Mr Kelley, a musician who has busked on the streets of Tralee, also spoke about how his mother had lived in the East Village in New York in the early 1960s and once played guitar with Joan Baez. His mother also saw Bob Dylan and other prominent figures of the US folk boom of the time in the coffee shops of Greenwich Village, he said.

Michael Kelley busking on the street in Tralee, Co Kerry. Photograph: Domnick Walsh
Michael Kelley busking on the street in Tralee, Co Kerry. Photograph: Domnick Walsh

Among the many figures from the counterculture that his mother knew was Walter Bowart, editor of the East Village Other, a radical underground newspaper.

In the interview, Mr Kelley spoke in detail about the writing of Bowart on mind control programmes developed by the Central Intelligence Agency, the US spy agency, and who alleged that it was the CIA that developed the drug LSD and introduced it in the counterculture movement as a means of trying to control people.

On his eight years in Ireland, Mr Kelley said that when he could not secure asylum, he moved to Kerry and began living in the Killarney National Park where he built himself a hut.

They found my camp and told me I had to leave, that I couldn’t live in the national park – they were out shooting deer, and they had guns – so I wasn’t going to argue with them

—  Michael Kelley

“I made it from logs and tarpaulin – it was deep in the woods, the other side of the lake and I lived there. I used to go into Killarney every three or four days in the middle of the night to search in dumpsters. You get a lot of food thrown way in a tourist town like Killarney,” he said.

Mr Kelley said he was always conscious of his Irish heritage – “we were an Irish-American family”, he said. He taught himself the tin whistle and later the flute, and began playing Irish airs. He busked around Killarney to make money to support himself.

“I also started doing wood carvings at my camp, from fallen trees; I used to carve a lot from rhododendron,” he said, referring to the woody plant that grows extensively in the Killarney park.

“It’s got a good grain for carving, so I used to sell those wood carvings around town to supplement what I made from busking.”

Michael Kelley and his mother Janice in 2018 posted on Facebook
Michael Kelley and his mother Janice in a 2018 photograph posted on Facebook

While he couldn’t give an exact timeline for how long he lived in the park, Mr Kelley said his time there came to an abrupt end when rangers from the National Parks and Wildlife Service happened upon his camp.

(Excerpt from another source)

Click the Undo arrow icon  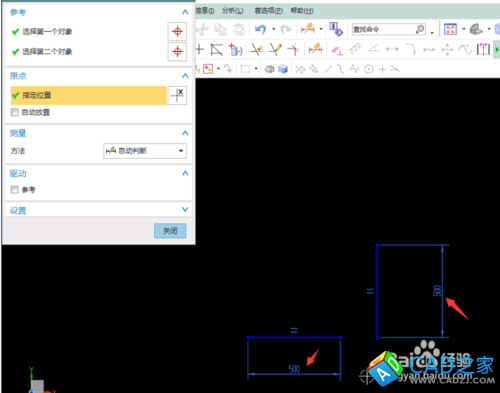[260, 29]
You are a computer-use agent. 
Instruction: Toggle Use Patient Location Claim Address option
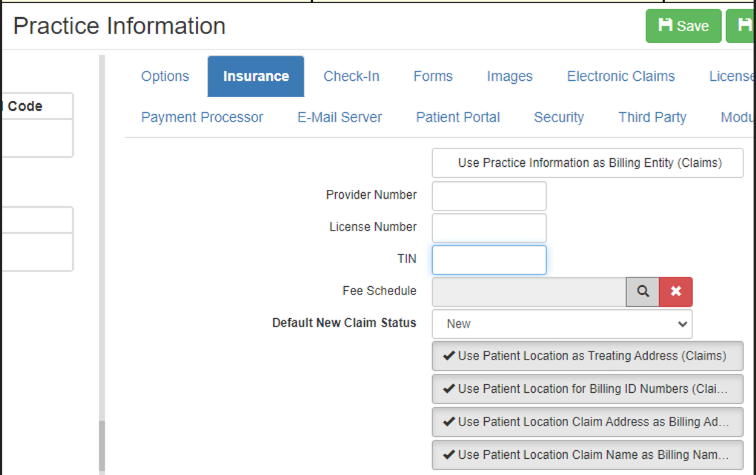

“They found my camp and told me I had to leave, that I couldn’t live in the national park – they were out shooting deer, and they had guns – so I wasn’t going to argue with them,” he said.

A National Parks and Wildlife Service source confirmed that park rangers came across Mr Kelley at his camp in the park some years ago and asked him to leave the area, as camping was prohibited in the park, and that he subsequently left.

After an hour-long interview, Mr Kelley politely told The Irish Times he had to leave, ended the conversation and departed, disappearing into the Tralee streets.